Identifying Inherited Risk Through Genetic Testing
Germline testing identifies inherited mutations that increase an individual’s lifetime risk of developing colon cancer, helping pinpoint individuals and families with a hereditary predisposition. This allows for proactive management strategies.
Individuals who should consider this testing often have a strong family history of colon cancer, related cancers, or early-onset colon cancer. Other indicators include the presence of multiple polyps found during a colonoscopy. About 5% to 10% of colon cancer cases are linked to such inherited genetic changes. Testing typically involves a blood or saliva sample.
Inherited syndromes associated with increased colon cancer risk include Lynch Syndrome, the most common inherited form, caused by mutations in mismatch repair genes such as MLH1, MSH2, MSH6, PMS2, and sometimes the EPCAM gene. Familial Adenomatous Polyposis (FAP) is another significant syndrome, characterized by hundreds or thousands of polyps and caused by mutations in the APC gene. MUTYH-associated polyposis (MAP) results from mutations in the MUTYH gene. Less common syndromes include Peutz-Jeghers Syndrome (STK11 gene) and Juvenile Polyposis Syndrome (BMPR1A, SMAD4 genes).
Understanding Tumor Genetic Testing
Separate from inherited risk assessment, tumor genetic testing, also known as somatic testing or molecular profiling, analyzes the genetic makeup of cancer cells. Performed on tissue from a biopsy or surgical sample, its purpose is to understand the tumor’s unique characteristics, informing treatment decisions, predicting therapy response, and offering prognostic information.
Genetic alterations found in colon tumors include mutations in KRAS, NRAS, and BRAF genes. These mutations can influence the effectiveness of targeted therapies, such as epidermal growth factor receptor (EGFR) inhibitors.
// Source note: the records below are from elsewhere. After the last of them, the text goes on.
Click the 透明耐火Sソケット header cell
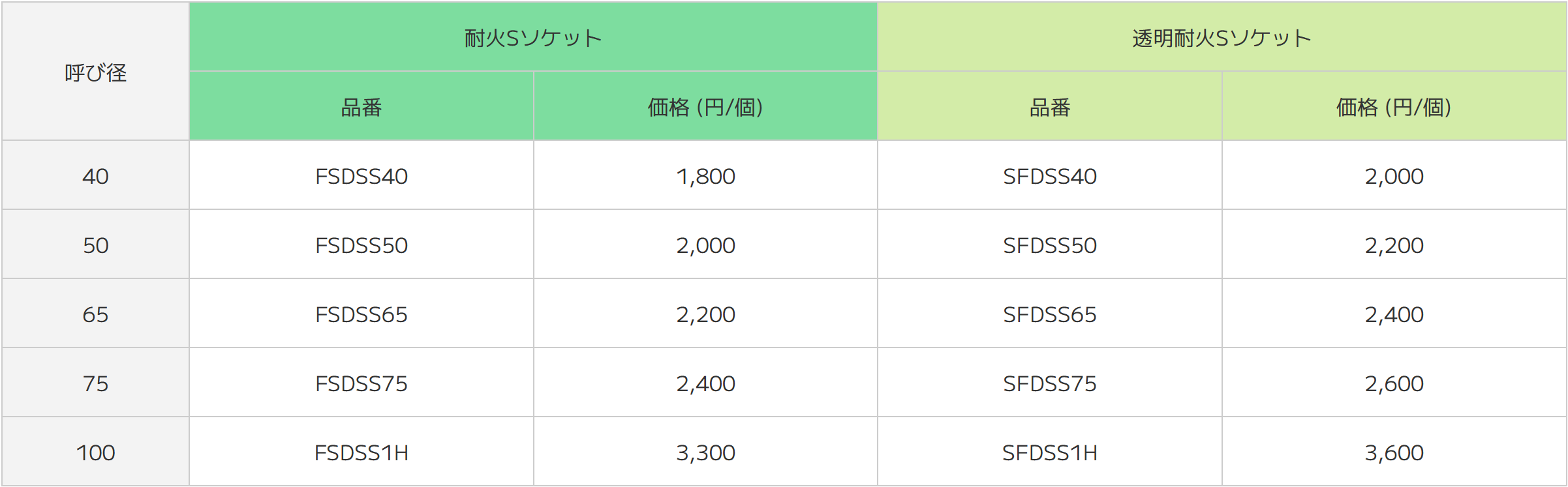Image resolution: width=1568 pixels, height=487 pixels. coord(1222,38)
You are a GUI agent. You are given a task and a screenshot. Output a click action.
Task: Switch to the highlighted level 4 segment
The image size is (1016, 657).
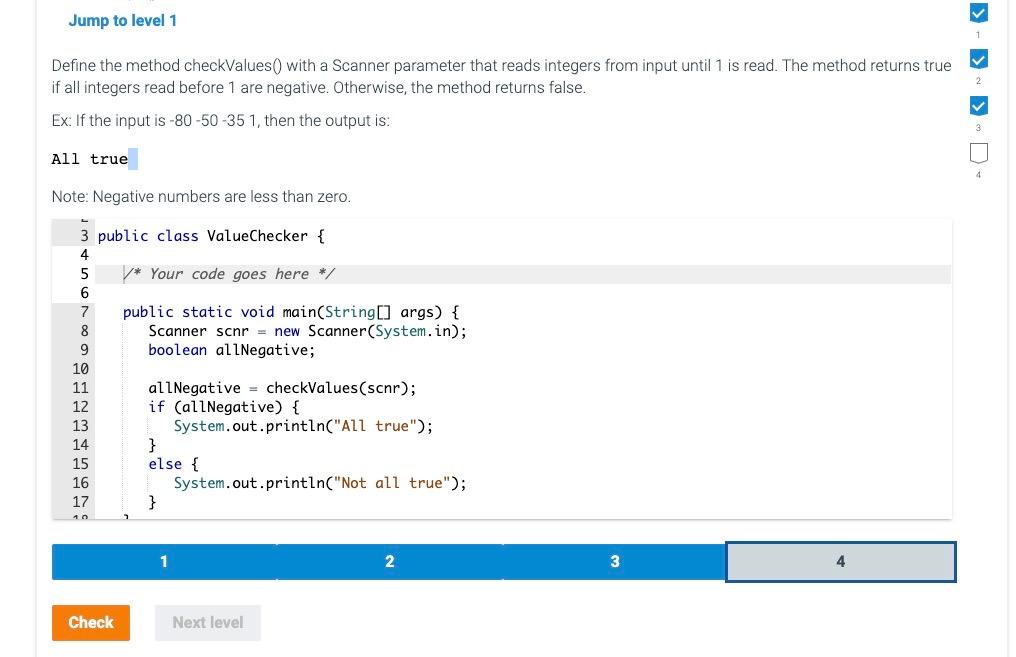(840, 561)
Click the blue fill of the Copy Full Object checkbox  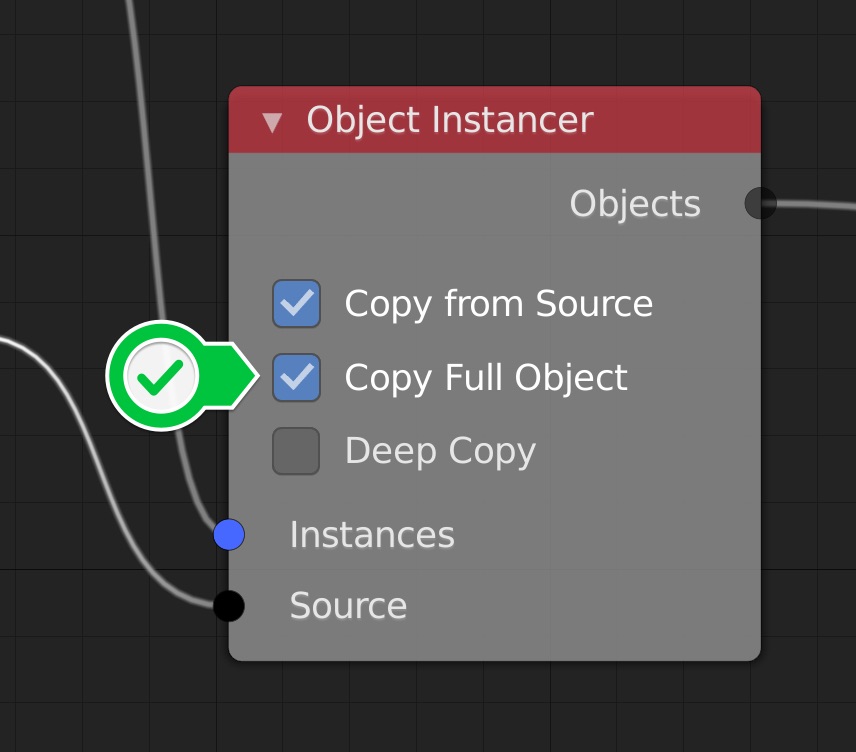[x=296, y=377]
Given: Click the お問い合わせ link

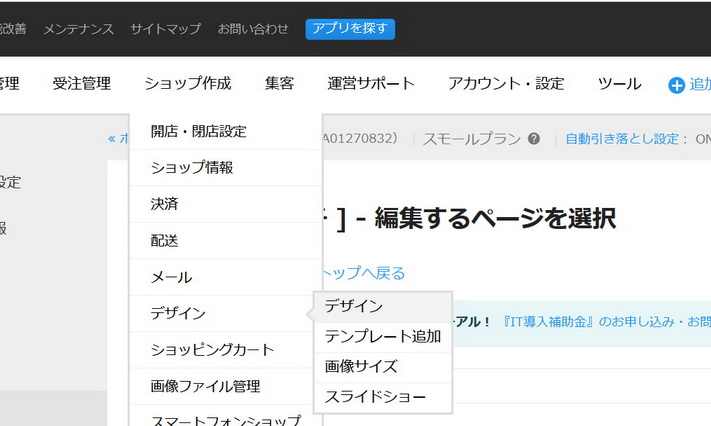Looking at the screenshot, I should [x=253, y=29].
For instance, tumors with specific KRAS or NRAS mutations may not respond to EGFR inhibitors.
Microsatellite Instability (MSI) or Mismatch Repair (MMR) deficiency is an important marker; tumors with high MSI or MMR deficiency often respond well to immunotherapy. HER2 amplification, found in a small percentage of colon tumors, is a target for specific therapies.
Interpreting Results and Guiding Care
Genetic test results can be classified in several ways: a “positive” result indicates a pathogenic or likely pathogenic variant (a genetic change associated with disease risk). A “negative” result means no such variant was found. A “Variant of Uncertain Significance” (VUS) indicates a genetic change has been found, but there is insufficient information to determine if it is disease-causing. Clinical decisions based on a VUS are typically guided by personal and family history, rather than the VUS itself.
For inherited risk testing, a positive result leads to enhanced screening protocols for the individual and their family members. This involves earlier and more frequent colonoscopies, and sometimes consideration of risk-reducing surgeries. Family members can undergo cascade testing, allowing for personalized screening and prevention plans.
Tumor genetic test results directly influence treatment strategies. For example, the presence of MSI-high or MMR-deficient tumors can make individuals eligible for immunotherapies. The identification of HER2 amplification may guide the use of HER2-targeted therapies. Conversely, mutations, like those in KRAS or NRAS, may indicate that targeted therapies, such as EGFR inhibitors, are unlikely to be effective. Genetic counselors play an important role in explaining complex results, discussing implications for the patient and their family, and supporting informed decision-making regarding medical management.